WHAT YOU NEED TO DO:
**A.** According to the review of Kevin Brockmeier's fiction below, what did The Brief History of the Dead begin as?
**B.** Extend the review of Kevin Brockmeier's fiction below, picking up after its last sentence.

READING TEXT:
----------------------------------------
Kevin Brockmeier’s previous novel, The Brief History of the Dead, teamed a high-wire fantasy concept — that the dead moved on to a new life in an unnamed city, and resided there so long as someone on earth remembered them (which, in the novel’s case, was just one person, the last surviving human of a species-erasing virus) — with a literary devotion to language and nuance. It was Michael Crichton with an M.F.A., or Stephen King with a lot more lyricism. Though it never quite hung together (it began as a short story, and felt stretched as a novel), it certainly showcased Brockmeier’s talent and his flair for the unconventional.
----------------------------------------
INFORMATION GIVEN:

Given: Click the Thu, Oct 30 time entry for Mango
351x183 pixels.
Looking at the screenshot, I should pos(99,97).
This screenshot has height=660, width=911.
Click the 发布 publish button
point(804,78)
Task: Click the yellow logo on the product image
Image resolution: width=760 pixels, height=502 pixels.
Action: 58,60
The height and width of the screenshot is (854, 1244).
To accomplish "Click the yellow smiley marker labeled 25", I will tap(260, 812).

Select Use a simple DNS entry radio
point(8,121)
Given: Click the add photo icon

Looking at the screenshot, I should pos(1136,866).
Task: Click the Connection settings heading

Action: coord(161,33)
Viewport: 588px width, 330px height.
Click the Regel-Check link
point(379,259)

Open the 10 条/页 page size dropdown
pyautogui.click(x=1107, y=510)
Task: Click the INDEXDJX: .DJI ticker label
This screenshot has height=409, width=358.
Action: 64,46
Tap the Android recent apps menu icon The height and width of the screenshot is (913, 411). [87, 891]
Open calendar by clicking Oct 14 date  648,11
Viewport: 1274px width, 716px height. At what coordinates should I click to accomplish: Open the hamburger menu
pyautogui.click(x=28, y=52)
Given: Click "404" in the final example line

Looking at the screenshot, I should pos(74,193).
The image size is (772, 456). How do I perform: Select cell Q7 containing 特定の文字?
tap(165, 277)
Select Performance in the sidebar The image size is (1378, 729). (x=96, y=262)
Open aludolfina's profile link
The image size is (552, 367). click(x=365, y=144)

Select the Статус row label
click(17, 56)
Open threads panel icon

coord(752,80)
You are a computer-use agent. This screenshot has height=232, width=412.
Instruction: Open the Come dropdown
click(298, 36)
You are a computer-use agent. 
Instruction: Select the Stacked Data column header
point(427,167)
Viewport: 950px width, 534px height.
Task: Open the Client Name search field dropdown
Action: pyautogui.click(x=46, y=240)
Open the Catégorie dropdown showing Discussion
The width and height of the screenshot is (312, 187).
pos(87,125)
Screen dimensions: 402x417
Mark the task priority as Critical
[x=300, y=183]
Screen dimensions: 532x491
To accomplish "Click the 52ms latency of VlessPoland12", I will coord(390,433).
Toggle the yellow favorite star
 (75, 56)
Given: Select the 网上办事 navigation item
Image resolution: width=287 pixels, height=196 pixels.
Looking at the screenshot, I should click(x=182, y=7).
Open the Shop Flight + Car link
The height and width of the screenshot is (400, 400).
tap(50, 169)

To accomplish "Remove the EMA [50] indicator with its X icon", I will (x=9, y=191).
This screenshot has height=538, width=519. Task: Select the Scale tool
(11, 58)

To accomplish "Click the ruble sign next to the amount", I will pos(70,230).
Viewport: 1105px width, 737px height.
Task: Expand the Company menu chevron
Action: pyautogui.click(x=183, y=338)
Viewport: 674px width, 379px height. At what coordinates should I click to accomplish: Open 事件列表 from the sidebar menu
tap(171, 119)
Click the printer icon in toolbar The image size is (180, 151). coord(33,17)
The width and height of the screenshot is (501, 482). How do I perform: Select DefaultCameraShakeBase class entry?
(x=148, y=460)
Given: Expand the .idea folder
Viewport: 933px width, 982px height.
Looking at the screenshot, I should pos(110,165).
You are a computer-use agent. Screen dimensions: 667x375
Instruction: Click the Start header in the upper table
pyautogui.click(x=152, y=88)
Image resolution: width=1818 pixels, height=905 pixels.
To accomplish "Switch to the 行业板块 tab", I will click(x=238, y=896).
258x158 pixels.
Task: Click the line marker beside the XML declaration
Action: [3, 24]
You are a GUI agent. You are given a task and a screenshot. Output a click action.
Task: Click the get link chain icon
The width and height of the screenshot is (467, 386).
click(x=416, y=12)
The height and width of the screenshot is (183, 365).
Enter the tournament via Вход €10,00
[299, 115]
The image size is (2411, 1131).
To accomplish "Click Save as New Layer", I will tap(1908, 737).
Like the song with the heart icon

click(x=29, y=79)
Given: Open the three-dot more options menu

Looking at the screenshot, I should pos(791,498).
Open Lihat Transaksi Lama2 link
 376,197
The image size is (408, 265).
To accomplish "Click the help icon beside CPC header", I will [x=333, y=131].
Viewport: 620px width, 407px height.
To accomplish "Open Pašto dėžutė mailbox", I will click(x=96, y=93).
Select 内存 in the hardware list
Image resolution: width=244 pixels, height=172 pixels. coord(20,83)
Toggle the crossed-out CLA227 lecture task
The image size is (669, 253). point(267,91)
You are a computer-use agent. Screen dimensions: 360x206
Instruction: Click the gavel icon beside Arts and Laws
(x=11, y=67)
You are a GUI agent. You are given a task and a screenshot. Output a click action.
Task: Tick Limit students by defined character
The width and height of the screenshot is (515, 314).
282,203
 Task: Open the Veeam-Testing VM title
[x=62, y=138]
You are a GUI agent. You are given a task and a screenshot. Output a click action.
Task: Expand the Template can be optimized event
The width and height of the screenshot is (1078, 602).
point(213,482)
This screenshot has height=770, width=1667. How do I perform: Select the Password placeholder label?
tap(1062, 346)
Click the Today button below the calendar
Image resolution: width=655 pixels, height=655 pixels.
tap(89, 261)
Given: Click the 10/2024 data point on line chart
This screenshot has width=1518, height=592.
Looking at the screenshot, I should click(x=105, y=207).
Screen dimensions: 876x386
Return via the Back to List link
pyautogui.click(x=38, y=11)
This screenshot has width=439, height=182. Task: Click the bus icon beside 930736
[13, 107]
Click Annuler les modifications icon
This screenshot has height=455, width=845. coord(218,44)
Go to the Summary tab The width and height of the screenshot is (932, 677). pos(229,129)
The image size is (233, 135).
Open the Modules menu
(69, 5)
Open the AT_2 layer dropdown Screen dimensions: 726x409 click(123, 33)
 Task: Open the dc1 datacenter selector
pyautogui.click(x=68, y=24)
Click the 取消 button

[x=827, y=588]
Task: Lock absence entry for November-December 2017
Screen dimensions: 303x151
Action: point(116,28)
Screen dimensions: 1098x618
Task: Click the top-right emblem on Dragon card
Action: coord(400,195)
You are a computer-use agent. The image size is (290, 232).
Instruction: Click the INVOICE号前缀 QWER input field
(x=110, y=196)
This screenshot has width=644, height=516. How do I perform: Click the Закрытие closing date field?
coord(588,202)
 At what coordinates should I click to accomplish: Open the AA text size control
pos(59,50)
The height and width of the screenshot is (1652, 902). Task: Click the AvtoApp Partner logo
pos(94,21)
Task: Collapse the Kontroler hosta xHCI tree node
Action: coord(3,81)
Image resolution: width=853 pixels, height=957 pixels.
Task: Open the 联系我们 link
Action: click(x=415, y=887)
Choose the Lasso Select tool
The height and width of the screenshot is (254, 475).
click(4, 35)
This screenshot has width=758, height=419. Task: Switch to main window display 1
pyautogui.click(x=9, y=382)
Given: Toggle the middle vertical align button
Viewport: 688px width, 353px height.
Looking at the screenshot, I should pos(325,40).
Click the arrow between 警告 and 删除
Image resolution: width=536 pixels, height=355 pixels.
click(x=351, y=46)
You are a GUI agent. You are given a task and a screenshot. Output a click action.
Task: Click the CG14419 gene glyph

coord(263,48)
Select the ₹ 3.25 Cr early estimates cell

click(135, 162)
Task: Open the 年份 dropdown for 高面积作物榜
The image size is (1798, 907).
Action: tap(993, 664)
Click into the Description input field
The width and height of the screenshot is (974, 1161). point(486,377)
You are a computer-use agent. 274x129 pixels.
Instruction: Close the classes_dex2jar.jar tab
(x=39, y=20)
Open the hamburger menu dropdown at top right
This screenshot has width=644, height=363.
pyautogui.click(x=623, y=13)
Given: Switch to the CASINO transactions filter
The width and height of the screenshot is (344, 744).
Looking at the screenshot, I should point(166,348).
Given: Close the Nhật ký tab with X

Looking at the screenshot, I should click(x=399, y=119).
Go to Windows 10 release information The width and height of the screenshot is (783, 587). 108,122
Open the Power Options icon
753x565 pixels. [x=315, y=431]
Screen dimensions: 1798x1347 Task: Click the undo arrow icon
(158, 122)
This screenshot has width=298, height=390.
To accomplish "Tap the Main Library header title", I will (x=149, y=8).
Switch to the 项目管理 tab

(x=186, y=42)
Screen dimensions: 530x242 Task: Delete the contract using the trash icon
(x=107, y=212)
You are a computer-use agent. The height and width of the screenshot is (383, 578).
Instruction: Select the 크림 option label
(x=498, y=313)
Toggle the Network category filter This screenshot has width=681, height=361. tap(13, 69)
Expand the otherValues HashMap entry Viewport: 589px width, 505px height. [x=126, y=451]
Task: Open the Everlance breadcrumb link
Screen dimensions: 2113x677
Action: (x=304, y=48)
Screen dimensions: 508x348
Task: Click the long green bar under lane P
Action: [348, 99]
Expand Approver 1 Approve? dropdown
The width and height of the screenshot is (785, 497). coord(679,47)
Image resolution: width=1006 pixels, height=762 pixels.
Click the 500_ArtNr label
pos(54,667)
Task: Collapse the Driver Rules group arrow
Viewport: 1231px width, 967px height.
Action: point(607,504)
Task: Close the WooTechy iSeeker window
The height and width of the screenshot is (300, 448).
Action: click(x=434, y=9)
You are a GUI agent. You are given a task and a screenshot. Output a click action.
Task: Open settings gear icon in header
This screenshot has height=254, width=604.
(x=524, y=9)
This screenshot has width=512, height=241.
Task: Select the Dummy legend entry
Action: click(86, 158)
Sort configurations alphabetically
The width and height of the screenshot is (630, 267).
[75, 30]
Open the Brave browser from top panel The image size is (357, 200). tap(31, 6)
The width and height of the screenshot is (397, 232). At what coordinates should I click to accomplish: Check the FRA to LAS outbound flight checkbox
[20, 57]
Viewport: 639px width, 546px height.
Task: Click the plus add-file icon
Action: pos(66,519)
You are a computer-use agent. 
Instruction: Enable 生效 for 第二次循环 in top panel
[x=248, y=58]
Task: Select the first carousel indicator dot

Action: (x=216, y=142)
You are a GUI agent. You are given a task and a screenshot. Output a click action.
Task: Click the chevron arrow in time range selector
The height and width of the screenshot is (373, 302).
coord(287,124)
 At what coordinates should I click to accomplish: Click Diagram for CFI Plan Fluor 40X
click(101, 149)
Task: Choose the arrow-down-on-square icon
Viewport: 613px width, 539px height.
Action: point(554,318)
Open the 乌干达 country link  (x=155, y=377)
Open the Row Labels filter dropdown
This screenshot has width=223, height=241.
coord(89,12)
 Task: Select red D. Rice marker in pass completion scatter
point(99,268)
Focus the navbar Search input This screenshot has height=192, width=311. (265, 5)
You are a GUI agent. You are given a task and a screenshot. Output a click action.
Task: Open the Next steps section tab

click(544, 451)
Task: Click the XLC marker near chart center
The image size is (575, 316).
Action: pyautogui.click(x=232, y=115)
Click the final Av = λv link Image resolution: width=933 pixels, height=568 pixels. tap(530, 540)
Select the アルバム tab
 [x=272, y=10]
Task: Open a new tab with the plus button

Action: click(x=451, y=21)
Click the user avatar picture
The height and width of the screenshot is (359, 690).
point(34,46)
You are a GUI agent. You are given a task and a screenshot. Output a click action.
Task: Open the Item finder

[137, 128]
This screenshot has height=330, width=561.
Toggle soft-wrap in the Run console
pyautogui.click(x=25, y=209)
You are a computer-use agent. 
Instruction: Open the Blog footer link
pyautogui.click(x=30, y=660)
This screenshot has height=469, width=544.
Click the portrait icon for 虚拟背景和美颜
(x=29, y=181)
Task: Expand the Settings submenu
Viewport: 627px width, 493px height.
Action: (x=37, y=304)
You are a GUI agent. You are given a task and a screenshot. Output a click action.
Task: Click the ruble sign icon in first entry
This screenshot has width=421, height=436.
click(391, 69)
----------------------------------------
ANSWERS BELOW:
**A.** It began as a short story.

**B.**
After a collection of short stories in 2008 (The View From The Seventh Layer), Brockmeier returns with another novel, The Illumination. The book begins with Carol Ann Page, who cuts her thumb with a carving knife while opening a package from her ex-husband. She goes to the hospital and gets stitched up when, inexplicably, a light begins glowing from her wound. Soon there are reports of this mysterious occurrence happening everywhere. Television is filled with images of this light — “boxers opening up radiant cuts on each other’s faces”; “a team of cyclists with their knees and feet drawing iridescent circles in the air”; a news anchor with “something like the flat pulse of heat lightning flashing from his temples.” Before long, everyone is accustomed to seeing one another’s pain borne out on their bodies, a twinning of beauty and hurt in resplendent light.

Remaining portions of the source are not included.